Collaborations Between Academia and Industry

Since graduating from my PhD program in 2022, I’ve been working in the tech industry as a data scientist. This transition has given me more perspective on how the research community is spread across academia and industry.

One interesting thing I’ve learned is that the boundaries are blurrier than I had previously thought. It’s true that when I was a PhD student in the biostatistics department at JHU, I was already aware that there were professors who had collaborations outside academia. For example, they may collaborate with or advise pharmaceutical and biotech companies, or spin off start-ups from their own research. However, I was never deeply involved in those ventures, so I did not have an understanding of the depth or context of those collaborations.

Now as an employee in tech (specifically Amazon), I have a different vantage point. To begin with, most of my fellow science colleagues come from academia. In other words, it is the norm for my peers to have left academia for industry. This is different from academia, where it is more so the norm to stay in academia, although many members of my graduating class also went to go work in industry. Two common career trajectories I see at my company are:

  1. Graduate from master’s/PhD program and start a job in industry
  2. Graduate from PhD program, work as a professor for a number of years, then work in industry

The first path is what I did. The second path is also surprisingly common. I think I was unaware of how common it may be because when I was a PhD student, it was less apparent and visible as a career path, sort of by definition – it makes sense that I had mostly encountered professors who were continuing to work as professors, rather than professors who had left academia for industry.

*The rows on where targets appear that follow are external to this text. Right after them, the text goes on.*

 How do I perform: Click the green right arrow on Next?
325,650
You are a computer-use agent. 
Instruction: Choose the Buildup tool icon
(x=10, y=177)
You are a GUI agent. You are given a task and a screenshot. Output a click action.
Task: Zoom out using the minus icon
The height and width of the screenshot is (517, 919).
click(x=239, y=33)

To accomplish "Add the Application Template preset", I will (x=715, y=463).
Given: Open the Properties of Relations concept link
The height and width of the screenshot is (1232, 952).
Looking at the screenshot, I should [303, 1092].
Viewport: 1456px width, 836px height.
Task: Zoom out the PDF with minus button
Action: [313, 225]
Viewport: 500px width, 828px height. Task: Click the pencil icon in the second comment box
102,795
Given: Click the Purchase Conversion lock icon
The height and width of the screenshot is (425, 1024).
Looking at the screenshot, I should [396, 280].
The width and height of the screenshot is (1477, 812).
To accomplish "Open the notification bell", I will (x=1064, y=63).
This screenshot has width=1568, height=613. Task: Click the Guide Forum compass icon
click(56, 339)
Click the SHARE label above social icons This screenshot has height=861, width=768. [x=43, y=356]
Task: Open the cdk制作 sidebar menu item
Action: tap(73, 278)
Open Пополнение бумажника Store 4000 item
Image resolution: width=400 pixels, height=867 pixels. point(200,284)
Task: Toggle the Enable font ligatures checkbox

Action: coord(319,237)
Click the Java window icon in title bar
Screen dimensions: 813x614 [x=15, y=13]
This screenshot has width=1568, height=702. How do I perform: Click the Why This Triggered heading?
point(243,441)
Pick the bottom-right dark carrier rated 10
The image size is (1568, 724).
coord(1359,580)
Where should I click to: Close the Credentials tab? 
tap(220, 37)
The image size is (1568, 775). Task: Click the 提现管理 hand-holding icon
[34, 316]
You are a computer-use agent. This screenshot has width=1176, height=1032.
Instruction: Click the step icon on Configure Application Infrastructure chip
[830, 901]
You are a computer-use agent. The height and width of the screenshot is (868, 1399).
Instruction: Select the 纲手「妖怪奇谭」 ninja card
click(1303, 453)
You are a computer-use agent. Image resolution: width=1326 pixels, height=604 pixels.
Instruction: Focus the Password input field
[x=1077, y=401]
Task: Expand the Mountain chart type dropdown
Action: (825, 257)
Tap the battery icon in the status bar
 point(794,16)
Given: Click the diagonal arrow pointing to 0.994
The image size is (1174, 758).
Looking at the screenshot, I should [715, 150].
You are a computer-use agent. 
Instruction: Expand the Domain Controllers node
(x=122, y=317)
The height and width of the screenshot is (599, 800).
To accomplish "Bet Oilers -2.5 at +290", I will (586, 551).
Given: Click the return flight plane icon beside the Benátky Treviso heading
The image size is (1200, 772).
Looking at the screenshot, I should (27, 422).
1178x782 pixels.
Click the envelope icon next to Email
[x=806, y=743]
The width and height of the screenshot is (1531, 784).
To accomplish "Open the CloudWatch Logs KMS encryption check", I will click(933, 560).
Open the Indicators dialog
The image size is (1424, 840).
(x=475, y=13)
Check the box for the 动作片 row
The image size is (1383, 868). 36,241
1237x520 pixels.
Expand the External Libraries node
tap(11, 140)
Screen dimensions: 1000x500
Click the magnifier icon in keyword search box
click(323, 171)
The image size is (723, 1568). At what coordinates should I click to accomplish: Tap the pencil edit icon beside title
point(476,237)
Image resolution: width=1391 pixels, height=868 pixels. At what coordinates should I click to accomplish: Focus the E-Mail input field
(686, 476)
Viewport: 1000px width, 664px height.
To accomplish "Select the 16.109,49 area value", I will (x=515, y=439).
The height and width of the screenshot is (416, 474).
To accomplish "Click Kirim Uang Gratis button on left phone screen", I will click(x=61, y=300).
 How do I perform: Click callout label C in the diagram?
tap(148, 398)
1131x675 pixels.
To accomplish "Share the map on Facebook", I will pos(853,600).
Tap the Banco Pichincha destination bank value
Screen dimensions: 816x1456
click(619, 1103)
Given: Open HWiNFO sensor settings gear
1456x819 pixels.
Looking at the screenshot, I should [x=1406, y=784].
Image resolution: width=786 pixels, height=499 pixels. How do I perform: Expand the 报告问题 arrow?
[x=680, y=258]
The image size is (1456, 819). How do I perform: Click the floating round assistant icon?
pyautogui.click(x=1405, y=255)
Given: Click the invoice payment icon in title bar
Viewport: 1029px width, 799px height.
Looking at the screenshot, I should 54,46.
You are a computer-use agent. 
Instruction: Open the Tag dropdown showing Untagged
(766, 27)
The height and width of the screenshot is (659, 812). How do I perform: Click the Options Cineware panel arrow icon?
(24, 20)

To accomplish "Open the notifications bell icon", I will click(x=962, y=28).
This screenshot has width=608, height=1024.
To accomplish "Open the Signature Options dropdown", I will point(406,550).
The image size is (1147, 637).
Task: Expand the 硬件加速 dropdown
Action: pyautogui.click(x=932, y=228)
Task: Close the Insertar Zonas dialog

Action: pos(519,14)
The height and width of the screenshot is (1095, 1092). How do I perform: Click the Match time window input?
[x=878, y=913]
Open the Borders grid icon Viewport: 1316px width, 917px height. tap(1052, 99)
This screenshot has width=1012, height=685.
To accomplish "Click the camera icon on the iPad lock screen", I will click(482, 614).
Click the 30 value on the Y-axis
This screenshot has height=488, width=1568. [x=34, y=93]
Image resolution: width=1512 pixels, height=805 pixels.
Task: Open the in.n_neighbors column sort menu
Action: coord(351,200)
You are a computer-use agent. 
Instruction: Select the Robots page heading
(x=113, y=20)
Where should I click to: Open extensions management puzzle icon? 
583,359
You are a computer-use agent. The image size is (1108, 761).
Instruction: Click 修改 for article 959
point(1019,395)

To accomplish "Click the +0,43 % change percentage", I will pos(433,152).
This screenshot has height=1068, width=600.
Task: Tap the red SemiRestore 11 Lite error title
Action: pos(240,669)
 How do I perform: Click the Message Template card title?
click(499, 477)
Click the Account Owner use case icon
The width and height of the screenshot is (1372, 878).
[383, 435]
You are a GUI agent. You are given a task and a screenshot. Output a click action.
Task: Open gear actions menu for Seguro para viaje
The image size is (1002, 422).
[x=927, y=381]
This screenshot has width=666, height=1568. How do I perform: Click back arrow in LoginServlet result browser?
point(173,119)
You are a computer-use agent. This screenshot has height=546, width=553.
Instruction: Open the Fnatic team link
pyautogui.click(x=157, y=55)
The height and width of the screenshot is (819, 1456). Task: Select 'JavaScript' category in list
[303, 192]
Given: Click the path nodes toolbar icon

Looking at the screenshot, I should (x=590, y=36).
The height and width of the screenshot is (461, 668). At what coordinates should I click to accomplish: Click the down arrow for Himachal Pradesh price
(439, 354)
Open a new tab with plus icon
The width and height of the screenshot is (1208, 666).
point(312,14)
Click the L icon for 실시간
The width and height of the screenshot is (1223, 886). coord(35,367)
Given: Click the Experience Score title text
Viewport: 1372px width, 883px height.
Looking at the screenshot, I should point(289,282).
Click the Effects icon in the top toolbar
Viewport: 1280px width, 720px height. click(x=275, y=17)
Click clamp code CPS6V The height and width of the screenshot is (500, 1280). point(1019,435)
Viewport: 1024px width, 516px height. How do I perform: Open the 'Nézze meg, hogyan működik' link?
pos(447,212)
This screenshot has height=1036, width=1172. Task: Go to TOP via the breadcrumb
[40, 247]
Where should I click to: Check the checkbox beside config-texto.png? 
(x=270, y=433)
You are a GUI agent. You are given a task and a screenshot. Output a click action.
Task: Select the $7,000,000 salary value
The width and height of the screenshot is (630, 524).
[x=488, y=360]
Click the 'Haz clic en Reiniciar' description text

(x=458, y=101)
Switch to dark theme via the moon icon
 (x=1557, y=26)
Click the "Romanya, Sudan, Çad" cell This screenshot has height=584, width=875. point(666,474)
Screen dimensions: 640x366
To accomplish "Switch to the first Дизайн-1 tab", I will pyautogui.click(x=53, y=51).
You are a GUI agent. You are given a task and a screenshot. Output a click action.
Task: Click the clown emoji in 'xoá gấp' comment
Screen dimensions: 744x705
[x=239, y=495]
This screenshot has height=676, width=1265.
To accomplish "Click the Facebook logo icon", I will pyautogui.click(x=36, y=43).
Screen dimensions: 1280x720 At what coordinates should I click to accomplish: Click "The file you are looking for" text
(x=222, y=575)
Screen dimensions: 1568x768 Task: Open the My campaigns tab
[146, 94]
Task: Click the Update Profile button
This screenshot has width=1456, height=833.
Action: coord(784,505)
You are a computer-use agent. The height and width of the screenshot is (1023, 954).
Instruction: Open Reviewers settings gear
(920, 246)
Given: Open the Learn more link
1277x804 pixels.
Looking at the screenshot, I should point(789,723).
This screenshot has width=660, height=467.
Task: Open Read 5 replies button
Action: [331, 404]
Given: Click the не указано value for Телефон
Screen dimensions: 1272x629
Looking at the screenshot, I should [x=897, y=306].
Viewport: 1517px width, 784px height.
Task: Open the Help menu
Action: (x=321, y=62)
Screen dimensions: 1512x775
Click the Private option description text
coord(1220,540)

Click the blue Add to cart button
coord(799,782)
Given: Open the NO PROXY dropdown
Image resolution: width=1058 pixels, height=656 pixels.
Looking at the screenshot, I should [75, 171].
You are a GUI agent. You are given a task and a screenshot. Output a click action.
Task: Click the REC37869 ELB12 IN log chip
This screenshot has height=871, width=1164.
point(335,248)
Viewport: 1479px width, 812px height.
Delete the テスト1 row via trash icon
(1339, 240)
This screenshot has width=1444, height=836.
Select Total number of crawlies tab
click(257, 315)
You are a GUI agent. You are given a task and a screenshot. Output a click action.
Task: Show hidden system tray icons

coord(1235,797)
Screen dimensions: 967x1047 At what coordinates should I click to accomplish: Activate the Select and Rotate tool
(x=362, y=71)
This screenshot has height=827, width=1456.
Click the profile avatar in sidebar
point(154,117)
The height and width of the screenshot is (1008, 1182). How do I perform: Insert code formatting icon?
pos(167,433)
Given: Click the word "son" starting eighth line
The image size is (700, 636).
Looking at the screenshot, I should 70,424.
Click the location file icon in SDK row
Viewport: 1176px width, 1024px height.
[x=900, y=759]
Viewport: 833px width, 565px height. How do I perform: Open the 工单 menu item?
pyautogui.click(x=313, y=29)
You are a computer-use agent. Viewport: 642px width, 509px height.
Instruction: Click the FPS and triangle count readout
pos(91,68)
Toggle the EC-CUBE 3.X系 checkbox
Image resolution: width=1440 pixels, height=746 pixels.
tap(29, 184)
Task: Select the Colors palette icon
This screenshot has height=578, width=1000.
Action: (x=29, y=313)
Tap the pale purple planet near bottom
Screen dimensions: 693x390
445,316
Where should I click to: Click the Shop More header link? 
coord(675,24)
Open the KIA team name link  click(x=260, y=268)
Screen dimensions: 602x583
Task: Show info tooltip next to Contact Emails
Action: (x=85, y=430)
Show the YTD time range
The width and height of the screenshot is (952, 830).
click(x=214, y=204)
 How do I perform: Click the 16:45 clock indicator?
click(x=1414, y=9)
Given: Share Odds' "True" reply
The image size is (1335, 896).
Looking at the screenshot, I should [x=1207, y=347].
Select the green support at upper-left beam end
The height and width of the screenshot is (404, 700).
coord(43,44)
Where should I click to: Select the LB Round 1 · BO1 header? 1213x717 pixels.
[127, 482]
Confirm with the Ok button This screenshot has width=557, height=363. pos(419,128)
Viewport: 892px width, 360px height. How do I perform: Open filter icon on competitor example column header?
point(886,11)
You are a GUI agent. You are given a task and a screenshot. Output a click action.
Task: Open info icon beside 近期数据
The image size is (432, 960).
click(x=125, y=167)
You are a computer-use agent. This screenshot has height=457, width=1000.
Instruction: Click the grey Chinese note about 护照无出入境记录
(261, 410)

But leaving academia for industry is not even the only path to move between academia and industry. Companies are also interested in maintaining active connections to academia so that the research happening internally is keeping abreast with developments in academic research. For example, Amazon has created programs for Amazon scholars and academics, who can work for the company under part-time arrangements while continuing their academic positions, and there are a number of these academics in my current organization. So there are different options available for someone who’s interested in doing applied research work in industry.